*** Opening Records provided ***

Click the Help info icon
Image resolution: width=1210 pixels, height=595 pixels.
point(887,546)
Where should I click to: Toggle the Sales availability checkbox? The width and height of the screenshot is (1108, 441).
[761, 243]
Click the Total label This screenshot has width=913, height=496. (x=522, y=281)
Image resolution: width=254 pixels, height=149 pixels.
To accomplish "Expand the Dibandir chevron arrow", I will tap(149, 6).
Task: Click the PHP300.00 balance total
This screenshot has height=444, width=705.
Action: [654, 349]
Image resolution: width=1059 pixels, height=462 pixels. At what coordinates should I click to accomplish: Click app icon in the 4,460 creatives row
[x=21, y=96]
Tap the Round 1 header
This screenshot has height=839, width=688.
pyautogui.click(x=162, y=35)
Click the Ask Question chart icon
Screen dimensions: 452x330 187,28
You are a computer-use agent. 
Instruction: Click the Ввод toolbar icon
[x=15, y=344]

*** Closing Records provided ***

__Task prompt__. Each record above, from first to last, should be written out again exactly.

__Solution to this task__.
Click the Help info icon
Image resolution: width=1210 pixels, height=595 pixels.
point(887,546)
Where should I click to: Toggle the Sales availability checkbox? The width and height of the screenshot is (1108, 441).
[761, 243]
Click the Total label This screenshot has width=913, height=496. (x=522, y=281)
Image resolution: width=254 pixels, height=149 pixels.
To accomplish "Expand the Dibandir chevron arrow", I will tap(149, 6).
Task: Click the PHP300.00 balance total
This screenshot has height=444, width=705.
Action: [654, 349]
Image resolution: width=1059 pixels, height=462 pixels. At what coordinates should I click to accomplish: Click app icon in the 4,460 creatives row
[x=21, y=96]
Tap the Round 1 header
This screenshot has height=839, width=688.
pyautogui.click(x=162, y=35)
Click the Ask Question chart icon
Screen dimensions: 452x330 187,28
You are a computer-use agent. 
Instruction: Click the Ввод toolbar icon
[x=15, y=344]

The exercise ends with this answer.